Thirdly, players had unexpected, spontaneous encounters with the city. On one level, the game’s Pokestops also include fragments of information about each place, often historical plaques, and take the player through new lanes and walkways where art and dereliction may be discovered. On a more fundamental level, discovery also becomes lodged into players’ direct experience of the world. A significant proportion of the people I interviewed described moments when they would be walking along streets, parks, or commercial areas with their eyes on their screens, when suddenly the game would glitch, or they would be suddenly startled by a car horn or a tree or animal.

The Jacobin article makes the claim that Pokémon Go leaves the existing world untouched as it lays out a gameworld of pre-determined paths based on the usual landmarks and routes one takes through a city. Other commentary has highlighted how the game does little to include people subject to structural oppression, such as the bodily impaired, black people whose movement through the streets of American cities would arouse suspicion and violence from the police, and those geographically excluded due to poverty.

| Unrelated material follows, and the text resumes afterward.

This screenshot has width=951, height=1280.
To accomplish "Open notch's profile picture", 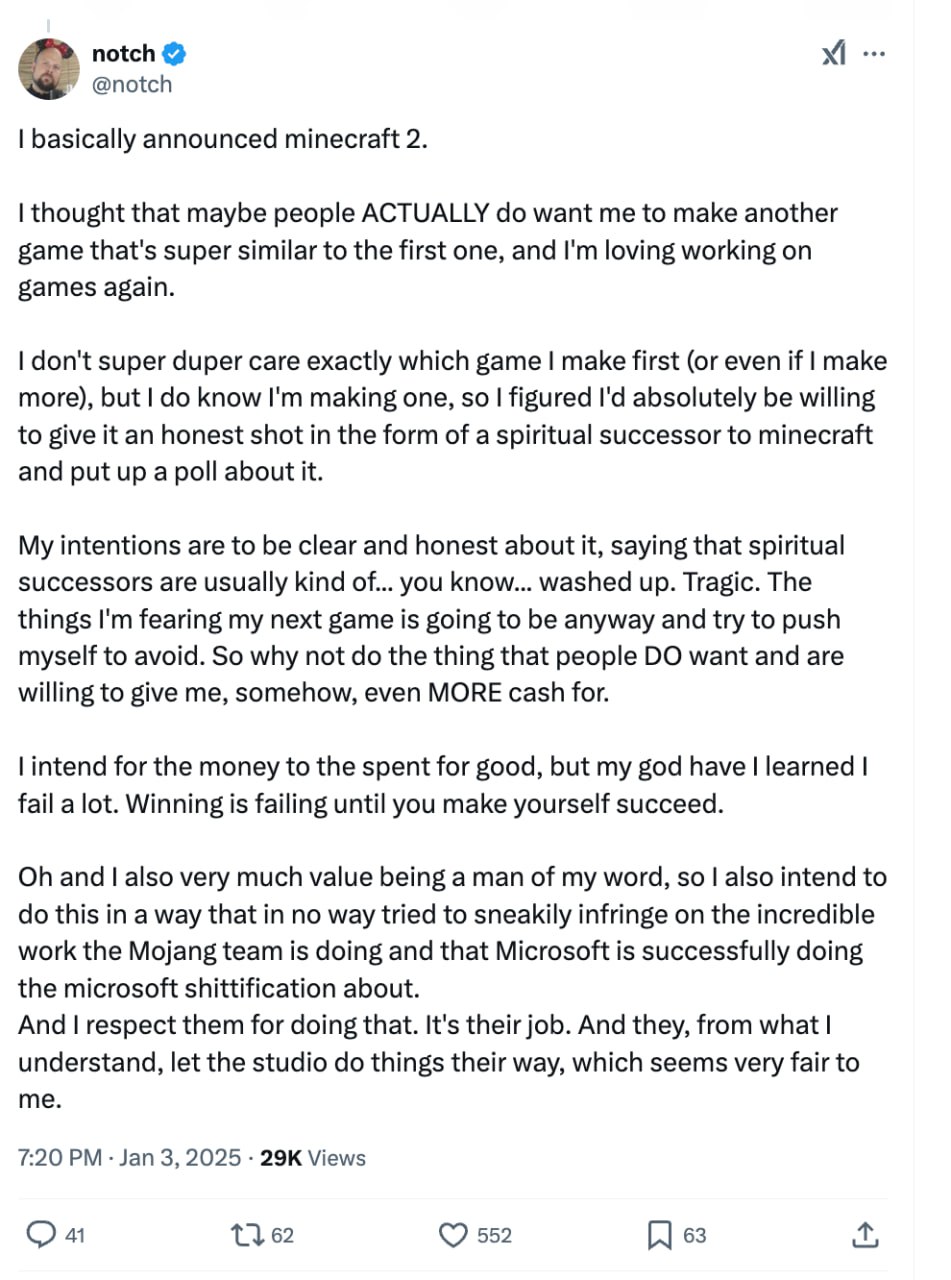I will pyautogui.click(x=49, y=68).
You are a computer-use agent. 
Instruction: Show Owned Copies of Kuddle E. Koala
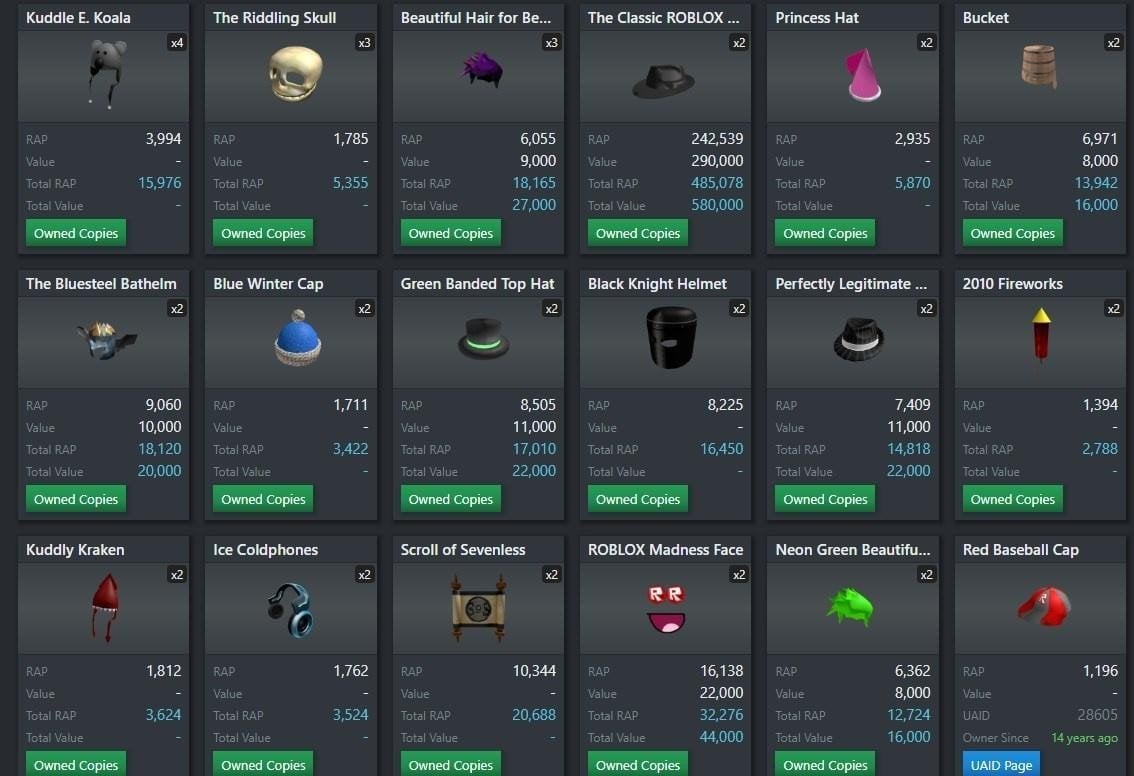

In making this argument, the Jacobin article uses the Heideggerian concept of Geworfenheit, or “throwness”, which in the article stands for the indifference of the material city to our attempts to reappropriate them for something more fun, or progressive. Yes, we are thrown into an indifferent world; yet it is the character of being thrown that matters here. The following account of the moment of Geworfenheit points us to this:

When we become acutely conscious that we exist, we catch ourselves already in the world.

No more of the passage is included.